═════ PAGE

You also notice the “namespace” is different from the collection you queried. Where did this come from?

MongoDB time series collections are writable non-materialized views on internal collections that automatically organize time series data into an optimized storage format on insert.

As a result, the queries unpack data from the internal collections for usage.

Let’s take a look at how the data is stored in the “internal collection”.

Fig 8: Time series — internal system view
  • The meta data is stored only once
  • Measurements are stored in columnar fashion
  • There is a control block that has min and max values readily available

You can create secondary indexes as required. For example I created the following secondary indexes to be able to search by just server.id or search by server.region.

More on indexes later.

MongoDB native time series vs standard collection

How does native time series collection compare against standard collection?

What is more efficient?

What query capabilities does native time series provide?

My setup was as follows.

  • M30 with 128GB storage.
  • Data inserted through a Java program running on a VM
  • Connectivity to Atlas via VPC peering

Note: This is in no way a performance test nor tuned to extract the best performance. This is for the purposes of doing a quick comparison only.

Rate of ingestion

Native Time Series collection demonstrates it is roughly 70% faster compared to normal collection. To make the comparison consistent, both collections had an index of {server.id: 1, reportTime: 1}.

I also tested against time series collections of various time granularity to see how they behave.

Fig 9: Rate of ingestion — native time series vs normal collection

Document Storage size

When it comes to storage, you start to see significant optimization in the native time series collection. This can be attributed to

  • Time series collections use “zstd” as default compression algorithm. Whereas normal collections use “snappy” as default.
  • Time series collections store data in a more optimized manner in automatically managed buckets.
  • Time series collections only store meta data once.

Index Storage size

The optimizations seen in index storage come from the fact that time series collections index groups of documents in stead of individual documents. These are “Clustered Indexes” .

Fig 10: Storage size — native time series vs normal collection

Performance of native time series collection

Queries that look to filter out specific datasets such as the one below based on “server.id” and “reportTime” range result in similar performance characteristics.

On an average for 1MM queries it results in approximately 1 ms response time average.

══════════
═════ INFORMATION SUPPLIED

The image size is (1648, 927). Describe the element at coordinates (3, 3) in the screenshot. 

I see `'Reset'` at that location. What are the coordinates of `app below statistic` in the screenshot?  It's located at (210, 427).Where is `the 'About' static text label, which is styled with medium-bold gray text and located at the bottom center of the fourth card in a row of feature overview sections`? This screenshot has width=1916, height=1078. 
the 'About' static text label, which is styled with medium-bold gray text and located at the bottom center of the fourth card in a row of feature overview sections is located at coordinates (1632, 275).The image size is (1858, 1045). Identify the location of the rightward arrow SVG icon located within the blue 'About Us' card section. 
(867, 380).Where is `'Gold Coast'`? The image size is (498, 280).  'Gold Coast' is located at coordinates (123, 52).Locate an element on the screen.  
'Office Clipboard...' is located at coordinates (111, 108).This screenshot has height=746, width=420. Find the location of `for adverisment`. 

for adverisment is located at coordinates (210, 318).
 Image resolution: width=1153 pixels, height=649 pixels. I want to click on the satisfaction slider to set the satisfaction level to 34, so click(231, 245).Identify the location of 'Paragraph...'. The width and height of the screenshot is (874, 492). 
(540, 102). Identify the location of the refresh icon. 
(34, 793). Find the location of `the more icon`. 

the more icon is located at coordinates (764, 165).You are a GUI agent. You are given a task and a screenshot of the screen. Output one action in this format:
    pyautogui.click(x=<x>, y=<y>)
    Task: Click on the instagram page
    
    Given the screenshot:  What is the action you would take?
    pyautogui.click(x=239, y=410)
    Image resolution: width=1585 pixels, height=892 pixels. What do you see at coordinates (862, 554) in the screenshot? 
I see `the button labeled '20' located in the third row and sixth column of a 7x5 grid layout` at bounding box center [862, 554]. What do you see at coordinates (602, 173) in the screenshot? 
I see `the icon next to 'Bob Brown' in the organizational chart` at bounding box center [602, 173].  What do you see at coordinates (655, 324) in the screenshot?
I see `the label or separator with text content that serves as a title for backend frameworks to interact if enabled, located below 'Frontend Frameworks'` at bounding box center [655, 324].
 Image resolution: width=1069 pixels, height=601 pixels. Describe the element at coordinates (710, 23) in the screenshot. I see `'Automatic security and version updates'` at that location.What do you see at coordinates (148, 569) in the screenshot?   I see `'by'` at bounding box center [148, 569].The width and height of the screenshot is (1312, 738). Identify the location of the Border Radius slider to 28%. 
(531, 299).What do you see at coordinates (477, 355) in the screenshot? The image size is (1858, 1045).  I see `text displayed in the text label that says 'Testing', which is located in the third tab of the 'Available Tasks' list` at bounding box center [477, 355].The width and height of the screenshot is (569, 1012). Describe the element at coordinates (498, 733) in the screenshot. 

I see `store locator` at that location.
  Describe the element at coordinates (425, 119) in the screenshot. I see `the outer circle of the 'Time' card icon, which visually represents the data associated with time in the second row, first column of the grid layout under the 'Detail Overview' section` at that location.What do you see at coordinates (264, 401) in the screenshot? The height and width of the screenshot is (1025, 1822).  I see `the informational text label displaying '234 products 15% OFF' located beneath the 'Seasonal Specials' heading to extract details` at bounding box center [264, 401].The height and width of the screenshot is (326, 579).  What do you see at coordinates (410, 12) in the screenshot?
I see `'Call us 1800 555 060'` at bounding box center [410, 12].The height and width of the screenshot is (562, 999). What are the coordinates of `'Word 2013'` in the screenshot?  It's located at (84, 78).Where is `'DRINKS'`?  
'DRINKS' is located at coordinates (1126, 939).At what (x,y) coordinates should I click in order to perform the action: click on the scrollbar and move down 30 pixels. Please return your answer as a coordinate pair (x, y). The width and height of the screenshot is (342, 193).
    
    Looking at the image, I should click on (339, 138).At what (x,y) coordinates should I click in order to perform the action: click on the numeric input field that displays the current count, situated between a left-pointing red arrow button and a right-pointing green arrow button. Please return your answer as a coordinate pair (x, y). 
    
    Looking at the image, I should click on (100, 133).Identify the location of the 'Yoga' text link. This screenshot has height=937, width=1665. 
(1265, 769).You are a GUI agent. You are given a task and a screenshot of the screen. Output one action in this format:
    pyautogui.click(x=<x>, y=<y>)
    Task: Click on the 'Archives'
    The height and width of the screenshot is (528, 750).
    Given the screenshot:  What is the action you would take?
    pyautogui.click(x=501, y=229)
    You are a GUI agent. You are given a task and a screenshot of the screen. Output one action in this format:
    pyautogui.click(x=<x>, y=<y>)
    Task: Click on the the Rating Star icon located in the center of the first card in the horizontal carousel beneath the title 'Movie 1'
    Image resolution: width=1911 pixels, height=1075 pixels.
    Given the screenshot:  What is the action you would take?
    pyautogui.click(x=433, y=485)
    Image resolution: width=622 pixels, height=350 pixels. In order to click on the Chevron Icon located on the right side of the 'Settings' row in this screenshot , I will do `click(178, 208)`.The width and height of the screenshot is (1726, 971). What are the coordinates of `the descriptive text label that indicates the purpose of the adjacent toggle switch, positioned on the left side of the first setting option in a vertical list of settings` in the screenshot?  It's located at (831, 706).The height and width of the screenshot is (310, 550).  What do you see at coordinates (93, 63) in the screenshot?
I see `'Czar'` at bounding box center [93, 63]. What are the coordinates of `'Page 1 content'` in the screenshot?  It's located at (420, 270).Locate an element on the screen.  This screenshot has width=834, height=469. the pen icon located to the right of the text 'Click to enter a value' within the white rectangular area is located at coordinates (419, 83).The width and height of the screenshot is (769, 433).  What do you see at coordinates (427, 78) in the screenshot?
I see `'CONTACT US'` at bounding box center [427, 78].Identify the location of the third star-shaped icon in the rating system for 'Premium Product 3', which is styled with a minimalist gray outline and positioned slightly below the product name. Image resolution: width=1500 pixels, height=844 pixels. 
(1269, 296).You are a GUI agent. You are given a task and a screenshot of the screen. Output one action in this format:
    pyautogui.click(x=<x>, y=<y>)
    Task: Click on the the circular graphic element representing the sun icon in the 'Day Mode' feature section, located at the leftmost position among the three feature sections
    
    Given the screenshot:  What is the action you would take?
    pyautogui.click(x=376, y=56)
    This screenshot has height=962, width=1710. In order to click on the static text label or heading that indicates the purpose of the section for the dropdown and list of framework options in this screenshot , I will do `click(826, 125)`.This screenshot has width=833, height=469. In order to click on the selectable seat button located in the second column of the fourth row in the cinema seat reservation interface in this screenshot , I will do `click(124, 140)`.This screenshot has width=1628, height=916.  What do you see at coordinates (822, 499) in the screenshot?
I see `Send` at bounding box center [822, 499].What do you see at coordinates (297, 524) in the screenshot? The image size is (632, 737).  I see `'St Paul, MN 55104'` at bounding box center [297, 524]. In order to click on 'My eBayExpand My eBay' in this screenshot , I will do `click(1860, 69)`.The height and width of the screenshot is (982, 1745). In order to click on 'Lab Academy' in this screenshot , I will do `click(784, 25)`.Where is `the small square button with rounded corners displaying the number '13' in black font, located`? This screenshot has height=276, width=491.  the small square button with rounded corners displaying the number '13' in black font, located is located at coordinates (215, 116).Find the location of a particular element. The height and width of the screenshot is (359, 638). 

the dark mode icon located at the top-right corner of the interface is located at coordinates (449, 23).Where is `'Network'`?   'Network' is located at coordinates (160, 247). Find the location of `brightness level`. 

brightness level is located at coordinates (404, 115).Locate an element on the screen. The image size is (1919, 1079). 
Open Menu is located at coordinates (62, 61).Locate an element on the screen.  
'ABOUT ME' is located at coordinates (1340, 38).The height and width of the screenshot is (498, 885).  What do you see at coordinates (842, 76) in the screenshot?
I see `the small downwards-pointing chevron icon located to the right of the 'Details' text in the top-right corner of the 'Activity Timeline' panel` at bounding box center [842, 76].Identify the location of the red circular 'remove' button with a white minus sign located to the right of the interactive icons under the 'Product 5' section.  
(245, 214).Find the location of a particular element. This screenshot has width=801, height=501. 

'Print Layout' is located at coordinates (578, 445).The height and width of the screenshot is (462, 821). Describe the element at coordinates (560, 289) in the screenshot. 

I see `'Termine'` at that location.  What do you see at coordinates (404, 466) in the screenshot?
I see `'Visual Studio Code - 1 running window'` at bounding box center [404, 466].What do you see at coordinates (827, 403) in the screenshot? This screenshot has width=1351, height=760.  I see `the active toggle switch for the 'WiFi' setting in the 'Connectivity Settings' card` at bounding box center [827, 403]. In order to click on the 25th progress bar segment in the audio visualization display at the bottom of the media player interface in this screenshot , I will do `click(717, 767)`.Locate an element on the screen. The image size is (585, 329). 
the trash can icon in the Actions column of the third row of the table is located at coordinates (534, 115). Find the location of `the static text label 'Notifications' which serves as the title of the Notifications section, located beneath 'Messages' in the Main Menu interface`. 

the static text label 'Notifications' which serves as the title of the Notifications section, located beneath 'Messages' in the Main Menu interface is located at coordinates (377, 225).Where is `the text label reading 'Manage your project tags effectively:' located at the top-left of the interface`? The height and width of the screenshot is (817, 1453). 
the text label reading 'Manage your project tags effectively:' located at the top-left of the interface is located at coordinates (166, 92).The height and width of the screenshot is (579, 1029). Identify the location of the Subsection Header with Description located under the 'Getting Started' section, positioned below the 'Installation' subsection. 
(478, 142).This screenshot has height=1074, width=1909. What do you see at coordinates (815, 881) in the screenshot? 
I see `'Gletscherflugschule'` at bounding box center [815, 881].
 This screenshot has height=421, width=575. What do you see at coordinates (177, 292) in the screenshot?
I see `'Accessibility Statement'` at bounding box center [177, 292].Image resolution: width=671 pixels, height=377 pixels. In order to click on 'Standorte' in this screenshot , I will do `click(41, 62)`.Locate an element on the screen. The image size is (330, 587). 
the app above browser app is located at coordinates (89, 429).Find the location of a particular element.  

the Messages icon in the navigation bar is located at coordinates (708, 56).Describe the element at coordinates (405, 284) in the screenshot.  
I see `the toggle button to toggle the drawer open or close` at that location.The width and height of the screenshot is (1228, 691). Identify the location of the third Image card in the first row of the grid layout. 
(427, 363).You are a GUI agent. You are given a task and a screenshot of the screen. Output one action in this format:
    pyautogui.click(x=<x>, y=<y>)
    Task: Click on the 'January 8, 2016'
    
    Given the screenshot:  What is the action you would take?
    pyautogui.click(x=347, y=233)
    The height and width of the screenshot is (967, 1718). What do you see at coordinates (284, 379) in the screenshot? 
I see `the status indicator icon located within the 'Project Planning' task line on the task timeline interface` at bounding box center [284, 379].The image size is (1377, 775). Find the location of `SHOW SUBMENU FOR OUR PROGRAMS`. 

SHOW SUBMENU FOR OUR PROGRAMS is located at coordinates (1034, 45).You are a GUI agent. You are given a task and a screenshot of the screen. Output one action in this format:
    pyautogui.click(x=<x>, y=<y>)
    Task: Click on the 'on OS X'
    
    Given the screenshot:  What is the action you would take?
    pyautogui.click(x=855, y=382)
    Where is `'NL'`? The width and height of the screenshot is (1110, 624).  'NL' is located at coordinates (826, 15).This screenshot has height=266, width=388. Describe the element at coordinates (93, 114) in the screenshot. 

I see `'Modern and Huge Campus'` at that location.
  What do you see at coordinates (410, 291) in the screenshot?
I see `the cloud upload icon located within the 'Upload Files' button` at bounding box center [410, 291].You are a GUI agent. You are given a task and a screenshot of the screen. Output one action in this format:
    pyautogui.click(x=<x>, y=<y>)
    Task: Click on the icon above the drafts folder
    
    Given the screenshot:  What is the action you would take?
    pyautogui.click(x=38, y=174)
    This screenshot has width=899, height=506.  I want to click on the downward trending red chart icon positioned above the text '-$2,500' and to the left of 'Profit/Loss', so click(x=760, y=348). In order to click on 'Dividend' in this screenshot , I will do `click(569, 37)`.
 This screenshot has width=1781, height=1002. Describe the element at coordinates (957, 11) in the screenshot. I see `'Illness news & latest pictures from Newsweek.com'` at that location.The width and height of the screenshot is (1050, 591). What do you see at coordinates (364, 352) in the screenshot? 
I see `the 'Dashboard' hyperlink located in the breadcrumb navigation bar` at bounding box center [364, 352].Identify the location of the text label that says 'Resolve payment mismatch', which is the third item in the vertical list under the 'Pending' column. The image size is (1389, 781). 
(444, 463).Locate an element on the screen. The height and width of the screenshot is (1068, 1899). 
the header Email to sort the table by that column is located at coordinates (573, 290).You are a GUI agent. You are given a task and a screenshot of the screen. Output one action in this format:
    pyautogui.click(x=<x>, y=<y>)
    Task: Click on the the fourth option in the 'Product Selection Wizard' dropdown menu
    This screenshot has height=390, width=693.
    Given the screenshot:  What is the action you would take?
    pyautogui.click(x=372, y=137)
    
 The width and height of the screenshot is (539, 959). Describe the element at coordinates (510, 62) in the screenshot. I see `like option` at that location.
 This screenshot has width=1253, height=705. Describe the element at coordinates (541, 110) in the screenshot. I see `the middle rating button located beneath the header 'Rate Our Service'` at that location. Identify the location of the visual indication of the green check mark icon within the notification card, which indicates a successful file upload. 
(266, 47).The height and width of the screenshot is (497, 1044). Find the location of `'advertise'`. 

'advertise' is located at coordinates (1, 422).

══════════

== WHAT IS ASKED ==
(a) Retype the MongoDB time series article from "Index Storage size" to "similar performance characteristics.".
(b) Extend the MongoDB time series article with new text that follows on from its final sentence.

== EXERCISE ANSWERS ==
(a)
Index Storage size

The optimizations seen in index storage come from the fact that time series collections index groups of documents in stead of individual documents. These are “Clustered Indexes” .

Fig 10: Storage size — native time series vs normal collection

Performance of native time series collection

Queries that look to filter out specific datasets such as the one below based on “server.id” and “reportTime” range result in similar performance characteristics.

(b)
This is as expected. Collections with indexes that satisfy a query criteria are expected to perform well. So does the native time series collection

Fig 11: Standard query performance  — native time series vs normal collection

The following aggregation pipeline averages CPU readings by every hour across the time series. The native time series collection performs significantly better by almost 3 times compared to normal collection.

Fig 12: Aggregation of all data by hour  — native time series vs normal collection — query
Fig 13: Aggregation of all data by hour — native time series vs normal collection — performance

Analytical capabilities of native time series

MongoDB also added several time series analytical capabilities.

  • $setWindowFields: is useful to perform analytics on time window of data.
Fig 14: Window operations in aggregation pipeline
  • $dateTrunc: to truncate the dates to the appropriate granularity.
Fig 15: Specialized operations on Date 

This can then be used to plot using MongoDB charts as follows:

Fig 16: MongoDB Chart plotting the time series data

and finally

  • $densify and $fill: As we discussed earlier, one of the characteristics of time series data is that they may be irregular at times with gaps in the series. This may be due to sensor not reporting among other reasons. As part of time series analysis, the ability to extrapolate and fill the missing pieces is key. MongoDB added these functions in v5.3 to do just the same.

Let’s consider an example — I generated a range of data that is missing data for 2 hours in a 24 hour period. I plotted the same using MongoDB charts to visually display the missing data points.

Fig 17: MongoDB Chart plotting the time series data with gaps in data

Now, I can make use of the $densify and $fill aggregation functions to fill in the missing pieces. $densify will add the missing documents. $fill will fill in the missing data points. We have option of filling with a “linear” value or with “locf” which fills the last known value. The aggregation pipeline for the same would like this.

Fig 18: Aggregation pipeline to fill the missing gaps in time series

The chart with gaps filled in would like this. You can see the extrapolated data. The correctness of such data is for analysis on another day. (Note: I had to create materialized view out of the data to chart it. MongoDB chart data sources don’t support $densify and $fill functions yet!)

Fig 19: MongoDB Chart plotting the time series data with gaps filled in data
  • SMA and EMA functions: Time series data such as stock prices require us to smooth out the updates when doing analysis. MongoDB $avg provides Simple Moving Average of the series of data. $expMovingAvg provides Exponential Moving Average. These functions can be applied to

Time series collections: Purge and Archival

Whether it is data coming in from billions of sensors in IoT applications, product prices in eCommerce or payment transactions processing in FinTech applications, the need to manage hot and cold data is very important. Time series collections need ability to automatically archive old data or purge them when not needed.

MongoDB provides the following mechanisms

  • expireAfterSeconds configured for time series collections allows MongoDB to automatically expire older documents
  • Atlas online archive feature allows you to move data to cold tier storage for more cost efficient storage. While retaining ability to access it anytime.

Time series collections: Advantages

We have seen how time series collections work better than normal collections in specific niche areas of processing time series data in IoT, eCommerce, finance and other domains. The advantage of using time series collections can be summarized into the following:

  • Flexible schema model — each data point can be different. Reporting of different measurements.
  • Faster rate of ingestion — especially useful in the filed of IoT, high volume / velocity Fin Tech operations
  • Smaller storage size — is of great help considering large volume of data streaming in
  • Clustered indexes — resulting in efficient and small footprint indexes.
  • Optimized IO — as a result of the optimized internal storage.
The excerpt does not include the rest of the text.